For this project, I chose some walnut and Burmese teak. The teak has some great chatoyance, a big color shift as you view it from different angles.
My choices are from the VeneerSupplies "mystery" boxes that often are on sale or have discounted/free shipping. At the time of this writing, they have free shipping of 100+ sq. ft. at $99. You can see a list of what species will be included and what might be included. Always fun trying to guess exactly what each wood really is.
These typically are about 45" long and often include flitches. Smaller marquetry mystery boxes have the <12" pieces as with the walnut above. I use a guillotine type paper cutter to lop off what I need from the longer pieces.
This is my stash of the longer pieces in a large under-bed type tote. I really need to set up a coat rack in my veneer attic space so I can hang each type from coat hangers and avoid having to dig.
Prepping for the laser
Each wood type needs to be checked for how it cuts. Some goes easy, others need more power since they can have tough fibers. You want to ideally cut with a single pass and have the laser move fast enough to avoid excessive burning. The power also should be minimal for the same reasons. Get the parameters set to just finish the cut, no more.
I'll do a test and cut a few of the pieces I will need. The laser parameters are twiddled. This is my setting for the teak.
In the center of this window is something called "Kerf offset". Like a table saw, the laser has a beam width that should be compensated for. This setting shifts the lasers path to be slightly outside (or inside) of your cut lines.
If this was a table saw, I'd set the Kerf offset to 0.125 (1/8"). With a diode laser, the focused spot is actually a rectangle so this value is an average.
I'll cut out a half dozen of the parts with the offset at "0". Next I'll align them side by side tightly packed and carefully, with calipers measure the total width. This value then gets divided by the number of cut edges and becomes my Kerf offset.
The basket weave It's a simple pattern. In this case the weave is made from pieces 1" x 1/2" and the darker walnut "fill" is 1/4" x 1/4".
One thing I try to do is keep the grain continuous so it looks like a single strip has been woven. This requires planning to be sure to cut enough pieces in a row to make the final panel dimensions. One set of cuts for the vertical strips, one for the horizontals.
The basic layout created in LightBurn (LB) shows the array of parts. Easy to do, just draw one, then have LB create an array of parts. I one was to get picky, they would have the gap between each piece equal to the part that will eventually separate them.
You don't want these parts to fly away from the air assist blowing past because they'll usually end up landing under the beam and get fried (Murphy's Law)
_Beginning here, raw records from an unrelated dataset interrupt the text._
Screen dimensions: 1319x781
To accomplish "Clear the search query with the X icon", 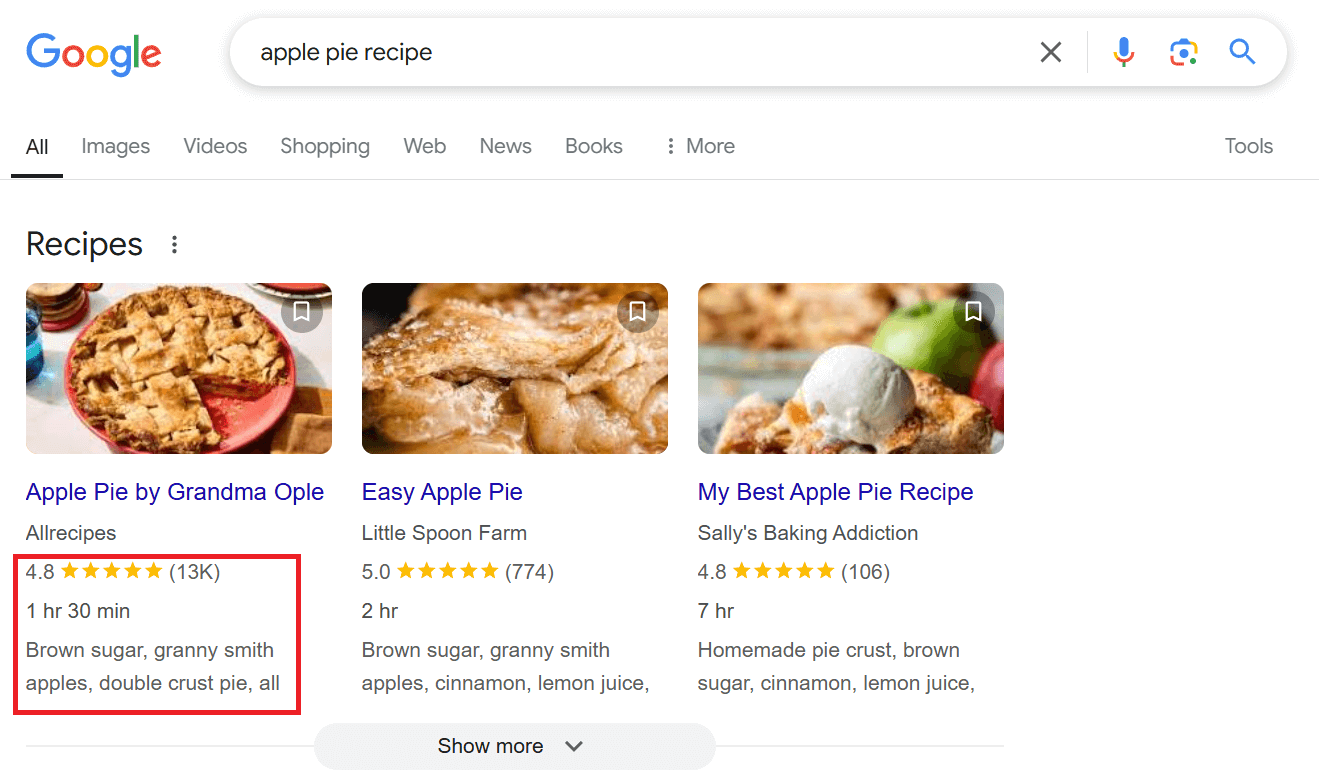I will point(1050,51).
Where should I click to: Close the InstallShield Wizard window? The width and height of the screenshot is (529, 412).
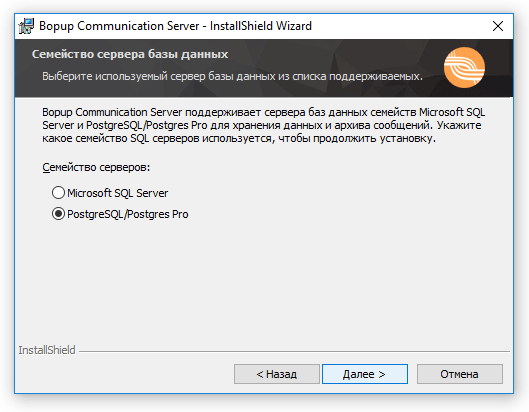(x=498, y=26)
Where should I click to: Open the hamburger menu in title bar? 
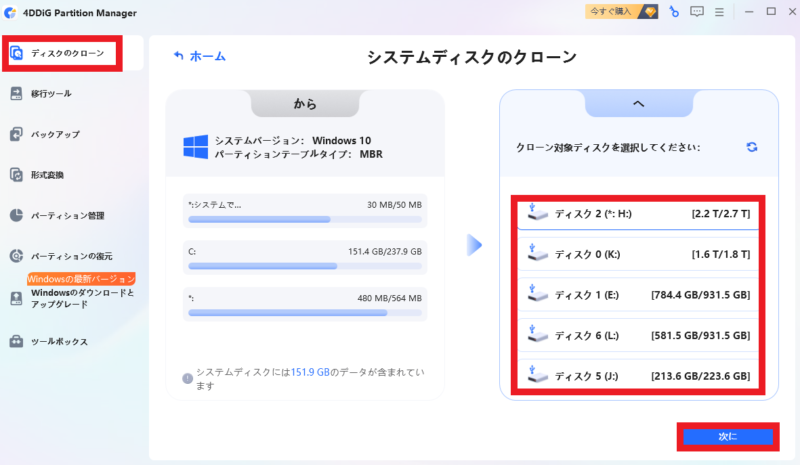click(x=720, y=12)
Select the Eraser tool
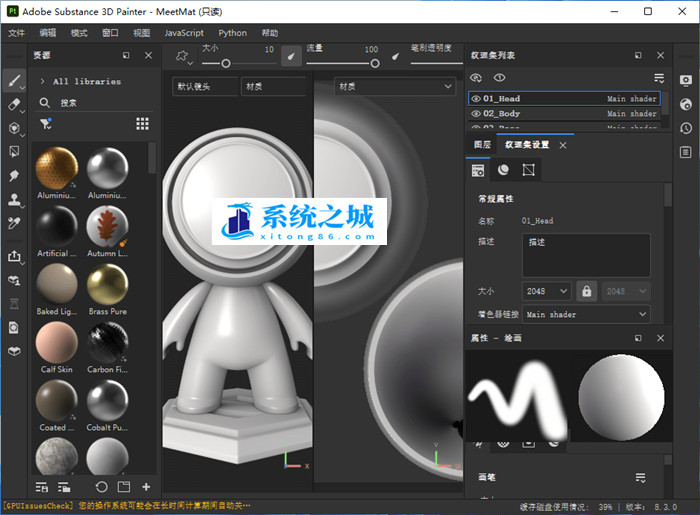The width and height of the screenshot is (700, 515). click(14, 104)
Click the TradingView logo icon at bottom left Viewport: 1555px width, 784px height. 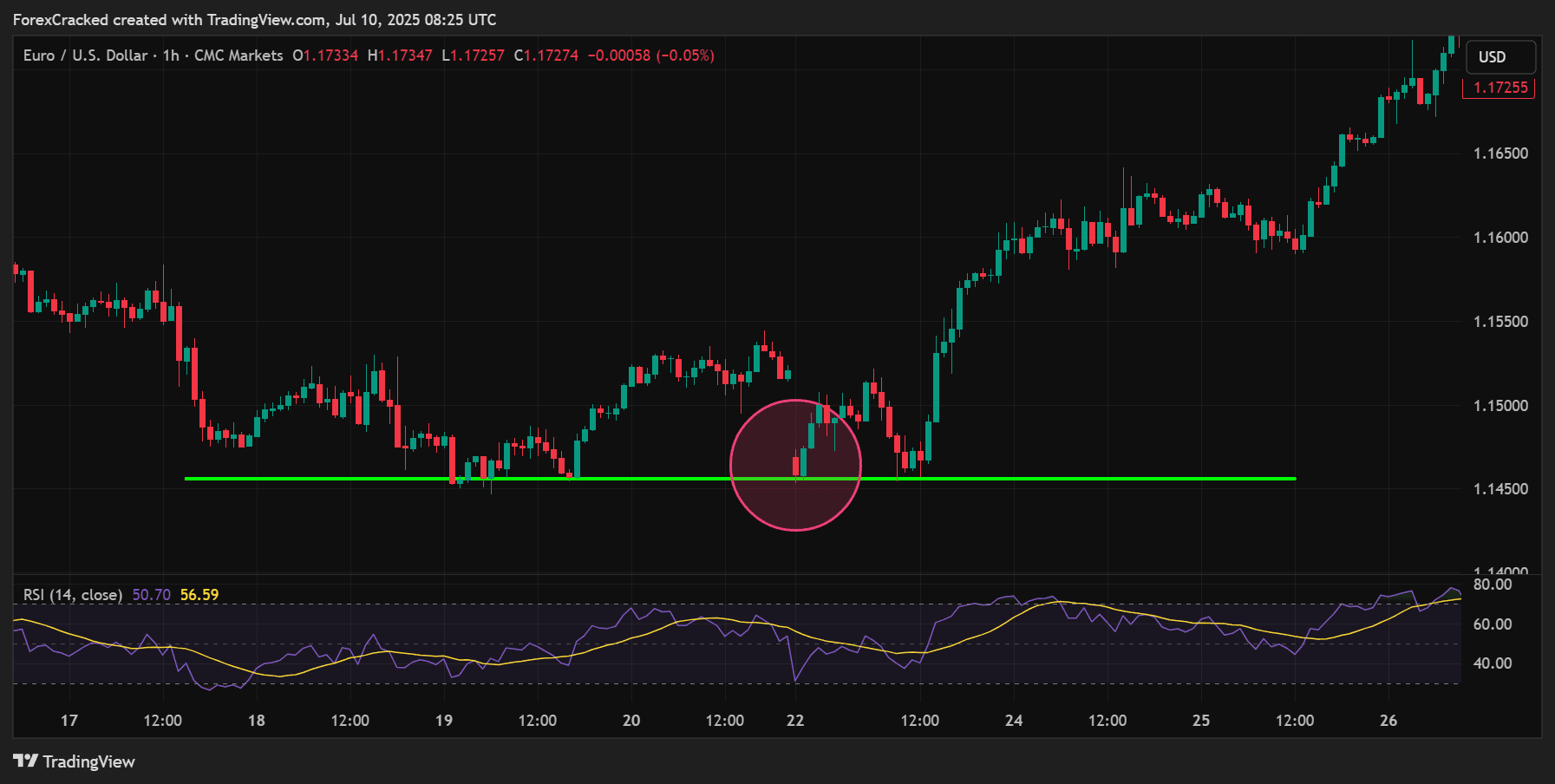tap(26, 761)
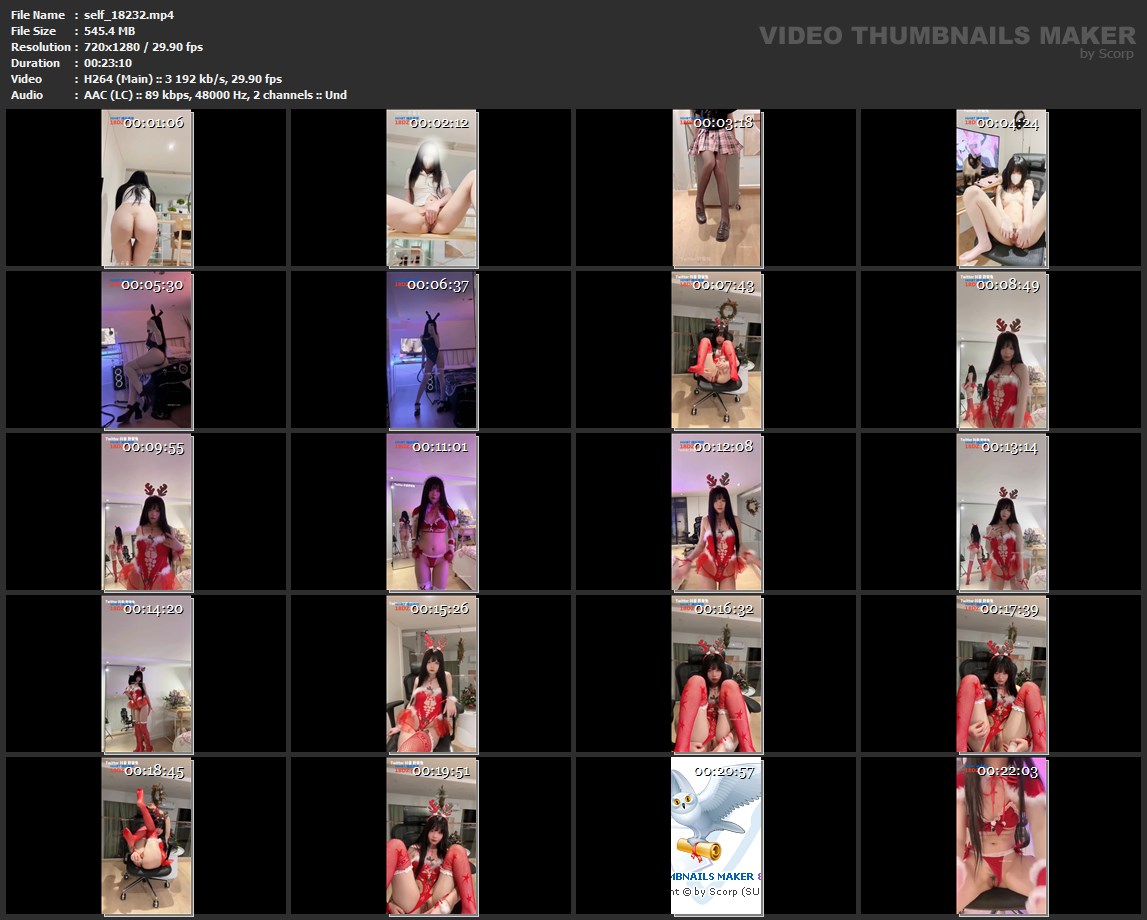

To solve this, LB has "tabs". Sections of the cut path that are skipped so the parts are not completely severed from the sheet. You can see in the settings window picture above a field called "Tab Size". I've found that 0.15-0.20 mm is small enough to make removal from the sheet easy.
Another concern is placement of these tabs. They should be placed along the long grain sections since that will break easily without splintering your part. If you put them on the end grain edges, you'll have a bunch of fibers to deal with.
Time to cut!
I place the veneer into the workspace and in this case I'll use scraps of glass to weight down the edges and keep everything in place. You can use tape, clips, magnets, a top cover of glass, just about anything for this purpose.
The cutting is started. I remove the light shield since it hangs low and can hit my glass holddowns. Laser-proof glasses are a must!
See that black stripe in the wood grain? I want to keep these pieces in order so that line will be continuous. This means I pencil in coordinates on each row so when the pieces get knocked on the floor, I won't cry 😩
I tend to label the horizontal strips (ex. "A3") and the vertical strips (ex. "3A") to further keep them in order. I also skip over letters that tend to look the same (i.e. "E" and "F") so my chicken scratch penmanship doesn't bite me.
Fun fact, the laser tends to burn more (a bit wider) on the "up" side then on the bottom, so the bottom side will show the cleanest cuts. For this reason I make the top side with the labeling become the surface that gets glued to the plywood panel (work is done inside out).
Pieces are cut and I'll break the off the sheet as I need them. An Exacto knife is handy to cut any Klingons that may be left if the cut didn't fully penetrate that piece.